Entries supplied Start Marker
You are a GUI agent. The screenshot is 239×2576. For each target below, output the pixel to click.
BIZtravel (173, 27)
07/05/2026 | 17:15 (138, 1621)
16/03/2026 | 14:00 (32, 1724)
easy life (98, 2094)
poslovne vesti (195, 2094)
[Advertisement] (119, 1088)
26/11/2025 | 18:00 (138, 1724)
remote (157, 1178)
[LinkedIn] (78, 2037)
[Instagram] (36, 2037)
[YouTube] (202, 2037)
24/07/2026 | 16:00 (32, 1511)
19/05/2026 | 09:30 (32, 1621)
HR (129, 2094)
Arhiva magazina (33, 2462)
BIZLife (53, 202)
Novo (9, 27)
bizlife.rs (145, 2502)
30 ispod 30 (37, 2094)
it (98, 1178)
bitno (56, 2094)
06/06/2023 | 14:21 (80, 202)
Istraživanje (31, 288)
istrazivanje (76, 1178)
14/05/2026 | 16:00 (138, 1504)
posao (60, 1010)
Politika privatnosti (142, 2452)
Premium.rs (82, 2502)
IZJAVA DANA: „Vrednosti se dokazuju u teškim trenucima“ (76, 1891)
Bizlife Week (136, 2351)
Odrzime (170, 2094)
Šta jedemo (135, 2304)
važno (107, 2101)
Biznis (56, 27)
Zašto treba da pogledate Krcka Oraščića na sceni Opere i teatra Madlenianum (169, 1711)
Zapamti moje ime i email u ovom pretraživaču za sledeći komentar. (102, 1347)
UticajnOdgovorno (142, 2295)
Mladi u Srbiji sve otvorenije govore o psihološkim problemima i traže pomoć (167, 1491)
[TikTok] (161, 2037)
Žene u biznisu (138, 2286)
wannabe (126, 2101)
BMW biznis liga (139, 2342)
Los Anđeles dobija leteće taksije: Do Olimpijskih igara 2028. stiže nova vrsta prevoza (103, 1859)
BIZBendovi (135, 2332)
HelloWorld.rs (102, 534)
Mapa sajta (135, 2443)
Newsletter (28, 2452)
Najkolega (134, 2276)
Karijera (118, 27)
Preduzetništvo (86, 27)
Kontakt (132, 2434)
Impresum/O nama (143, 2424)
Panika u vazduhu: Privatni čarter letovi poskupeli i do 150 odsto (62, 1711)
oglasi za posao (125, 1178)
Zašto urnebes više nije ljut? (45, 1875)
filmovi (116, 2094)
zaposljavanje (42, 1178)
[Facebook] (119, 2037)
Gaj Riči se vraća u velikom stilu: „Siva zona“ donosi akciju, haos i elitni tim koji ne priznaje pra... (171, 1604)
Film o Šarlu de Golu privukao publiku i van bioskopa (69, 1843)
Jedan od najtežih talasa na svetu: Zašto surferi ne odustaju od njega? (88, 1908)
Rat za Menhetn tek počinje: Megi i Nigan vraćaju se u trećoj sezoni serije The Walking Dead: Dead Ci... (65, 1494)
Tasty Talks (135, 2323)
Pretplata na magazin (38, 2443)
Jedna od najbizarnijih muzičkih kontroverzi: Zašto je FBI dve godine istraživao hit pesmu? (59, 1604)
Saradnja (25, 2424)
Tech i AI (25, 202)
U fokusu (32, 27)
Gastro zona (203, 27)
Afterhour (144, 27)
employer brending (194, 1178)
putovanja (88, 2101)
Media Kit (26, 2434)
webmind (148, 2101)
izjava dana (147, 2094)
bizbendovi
Entries supplied End Marker
• What is being asked: Using the data above, restate word for word the lines from its opening line through the line that contains "Impresum/O nama (143, 2424)", and no more.

• Result for this task:
You are a GUI agent. The screenshot is 239×2576. For each target below, output the pixel to click.
BIZtravel (173, 27)
07/05/2026 | 17:15 (138, 1621)
16/03/2026 | 14:00 (32, 1724)
easy life (98, 2094)
poslovne vesti (195, 2094)
[Advertisement] (119, 1088)
26/11/2025 | 18:00 (138, 1724)
remote (157, 1178)
[LinkedIn] (78, 2037)
[Instagram] (36, 2037)
[YouTube] (202, 2037)
24/07/2026 | 16:00 (32, 1511)
19/05/2026 | 09:30 (32, 1621)
HR (129, 2094)
Arhiva magazina (33, 2462)
BIZLife (53, 202)
Novo (9, 27)
bizlife.rs (145, 2502)
30 ispod 30 (37, 2094)
it (98, 1178)
bitno (56, 2094)
06/06/2023 | 14:21 (80, 202)
Istraživanje (31, 288)
istrazivanje (76, 1178)
14/05/2026 | 16:00 (138, 1504)
posao (60, 1010)
Politika privatnosti (142, 2452)
Premium.rs (82, 2502)
IZJAVA DANA: „Vrednosti se dokazuju u teškim trenucima“ (76, 1891)
Bizlife Week (136, 2351)
Odrzime (170, 2094)
Šta jedemo (135, 2304)
važno (107, 2101)
Biznis (56, 27)
Zašto treba da pogledate Krcka Oraščića na sceni Opere i teatra Madlenianum (169, 1711)
Zapamti moje ime i email u ovom pretraživaču za sledeći komentar. (102, 1347)
UticajnOdgovorno (142, 2295)
Mladi u Srbiji sve otvorenije govore o psihološkim problemima i traže pomoć (167, 1491)
[TikTok] (161, 2037)
Žene u biznisu (138, 2286)
wannabe (126, 2101)
BMW biznis liga (139, 2342)
Los Anđeles dobija leteće taksije: Do Olimpijskih igara 2028. stiže nova vrsta prevoza (103, 1859)
BIZBendovi (135, 2332)
HelloWorld.rs (102, 534)
Mapa sajta (135, 2443)
Newsletter (28, 2452)
Najkolega (134, 2276)
Karijera (118, 27)
Preduzetništvo (86, 27)
Kontakt (132, 2434)
Impresum/O nama (143, 2424)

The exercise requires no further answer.